*Description of the task:* Below are several entries. Transcribe exactly those lines that fall from the one with "[Compartilhar no Facebook] (190, 1645)" through the one with "English (237, 75)", end lines included.
*** Provided information
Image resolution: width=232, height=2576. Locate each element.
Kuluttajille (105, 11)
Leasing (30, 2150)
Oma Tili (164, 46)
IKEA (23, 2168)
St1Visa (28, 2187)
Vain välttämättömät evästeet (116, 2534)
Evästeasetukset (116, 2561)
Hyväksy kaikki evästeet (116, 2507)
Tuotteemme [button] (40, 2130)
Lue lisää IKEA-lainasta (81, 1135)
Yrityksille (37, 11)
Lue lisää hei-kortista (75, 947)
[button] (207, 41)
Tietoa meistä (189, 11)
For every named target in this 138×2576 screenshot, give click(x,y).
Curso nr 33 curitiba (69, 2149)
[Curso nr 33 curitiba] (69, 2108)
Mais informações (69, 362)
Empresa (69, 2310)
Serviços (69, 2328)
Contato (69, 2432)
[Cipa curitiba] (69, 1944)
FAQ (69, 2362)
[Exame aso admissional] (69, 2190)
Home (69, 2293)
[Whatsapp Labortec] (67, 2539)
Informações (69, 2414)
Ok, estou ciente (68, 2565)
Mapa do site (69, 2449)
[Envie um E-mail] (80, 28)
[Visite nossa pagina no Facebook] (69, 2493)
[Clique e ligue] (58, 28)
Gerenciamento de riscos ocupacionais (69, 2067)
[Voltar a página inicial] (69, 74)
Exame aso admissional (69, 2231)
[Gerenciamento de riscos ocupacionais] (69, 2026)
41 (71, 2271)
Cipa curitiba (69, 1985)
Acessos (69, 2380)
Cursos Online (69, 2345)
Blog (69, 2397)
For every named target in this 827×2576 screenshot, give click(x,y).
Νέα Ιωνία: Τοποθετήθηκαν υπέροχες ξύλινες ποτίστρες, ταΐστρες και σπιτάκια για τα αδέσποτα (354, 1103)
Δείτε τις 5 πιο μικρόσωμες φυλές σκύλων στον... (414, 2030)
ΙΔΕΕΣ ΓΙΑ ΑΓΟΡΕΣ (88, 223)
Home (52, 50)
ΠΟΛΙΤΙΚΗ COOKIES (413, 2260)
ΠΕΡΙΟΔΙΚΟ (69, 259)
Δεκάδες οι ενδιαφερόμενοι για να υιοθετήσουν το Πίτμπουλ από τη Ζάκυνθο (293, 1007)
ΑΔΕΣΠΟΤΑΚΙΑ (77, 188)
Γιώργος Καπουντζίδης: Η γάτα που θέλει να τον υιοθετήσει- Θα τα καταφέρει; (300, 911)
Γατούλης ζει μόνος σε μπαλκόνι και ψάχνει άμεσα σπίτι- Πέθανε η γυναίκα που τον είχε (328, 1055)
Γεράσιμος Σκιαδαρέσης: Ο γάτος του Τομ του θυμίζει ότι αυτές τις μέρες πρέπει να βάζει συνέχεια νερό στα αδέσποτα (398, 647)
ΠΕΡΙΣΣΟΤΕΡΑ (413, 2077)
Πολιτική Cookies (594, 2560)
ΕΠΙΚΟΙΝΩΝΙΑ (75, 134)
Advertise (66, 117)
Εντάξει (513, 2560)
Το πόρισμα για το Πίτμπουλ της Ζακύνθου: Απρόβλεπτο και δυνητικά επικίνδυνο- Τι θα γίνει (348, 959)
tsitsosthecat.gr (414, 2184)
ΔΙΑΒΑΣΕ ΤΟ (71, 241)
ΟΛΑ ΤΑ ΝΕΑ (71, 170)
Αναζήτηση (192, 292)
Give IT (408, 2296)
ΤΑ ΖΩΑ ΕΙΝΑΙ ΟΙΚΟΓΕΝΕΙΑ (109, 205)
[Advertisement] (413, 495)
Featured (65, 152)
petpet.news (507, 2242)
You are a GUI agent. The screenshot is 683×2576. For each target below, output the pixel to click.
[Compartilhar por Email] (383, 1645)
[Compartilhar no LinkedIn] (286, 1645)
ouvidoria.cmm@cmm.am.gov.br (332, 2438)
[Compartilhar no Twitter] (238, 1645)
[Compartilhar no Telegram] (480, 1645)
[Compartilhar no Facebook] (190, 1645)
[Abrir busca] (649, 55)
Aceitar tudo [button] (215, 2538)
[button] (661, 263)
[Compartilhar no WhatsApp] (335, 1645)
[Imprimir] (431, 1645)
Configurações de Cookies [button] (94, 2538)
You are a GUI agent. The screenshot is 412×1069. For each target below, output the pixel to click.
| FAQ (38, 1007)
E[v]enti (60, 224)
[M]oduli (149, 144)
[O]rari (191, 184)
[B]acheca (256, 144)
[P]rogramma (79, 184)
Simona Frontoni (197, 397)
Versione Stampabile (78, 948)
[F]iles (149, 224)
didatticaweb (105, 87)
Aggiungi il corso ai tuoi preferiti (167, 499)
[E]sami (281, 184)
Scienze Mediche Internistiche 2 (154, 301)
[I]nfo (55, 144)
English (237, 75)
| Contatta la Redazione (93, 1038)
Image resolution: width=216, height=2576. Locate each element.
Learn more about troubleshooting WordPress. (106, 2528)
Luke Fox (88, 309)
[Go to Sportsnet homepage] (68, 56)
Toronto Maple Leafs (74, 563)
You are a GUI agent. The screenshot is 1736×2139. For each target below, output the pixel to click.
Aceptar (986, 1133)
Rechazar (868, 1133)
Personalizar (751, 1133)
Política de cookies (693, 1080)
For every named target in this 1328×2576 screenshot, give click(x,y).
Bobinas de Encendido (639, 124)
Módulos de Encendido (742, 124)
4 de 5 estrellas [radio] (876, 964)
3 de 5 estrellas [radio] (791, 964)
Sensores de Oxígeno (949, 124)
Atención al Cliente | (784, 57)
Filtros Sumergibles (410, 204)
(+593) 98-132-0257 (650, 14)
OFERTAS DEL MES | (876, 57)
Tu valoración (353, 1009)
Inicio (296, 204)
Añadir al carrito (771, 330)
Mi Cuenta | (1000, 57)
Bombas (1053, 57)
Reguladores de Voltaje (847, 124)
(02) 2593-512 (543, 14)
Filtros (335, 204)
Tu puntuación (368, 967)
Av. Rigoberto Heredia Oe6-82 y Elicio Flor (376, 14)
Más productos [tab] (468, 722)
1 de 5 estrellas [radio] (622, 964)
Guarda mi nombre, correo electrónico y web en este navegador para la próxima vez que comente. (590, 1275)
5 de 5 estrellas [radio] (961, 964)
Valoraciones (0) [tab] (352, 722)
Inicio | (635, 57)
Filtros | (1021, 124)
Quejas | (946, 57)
******
*Response box:*
[Compartilhar no Facebook] (190, 1645)
[Abrir busca] (649, 55)
Aceitar tudo [button] (215, 2538)
[button] (661, 263)
[Compartilhar no WhatsApp] (335, 1645)
[Imprimir] (431, 1645)
Configurações de Cookies [button] (94, 2538)
You are a GUI agent. The screenshot is 412×1069. For each target below, output the pixel to click.
| FAQ (38, 1007)
E[v]enti (60, 224)
[M]oduli (149, 144)
[O]rari (191, 184)
[B]acheca (256, 144)
[P]rogramma (79, 184)
Simona Frontoni (197, 397)
Versione Stampabile (78, 948)
[F]iles (149, 224)
didatticaweb (105, 87)
Aggiungi il corso ai tuoi preferiti (167, 499)
[E]sami (281, 184)
Scienze Mediche Internistiche 2 (154, 301)
[I]nfo (55, 144)
English (237, 75)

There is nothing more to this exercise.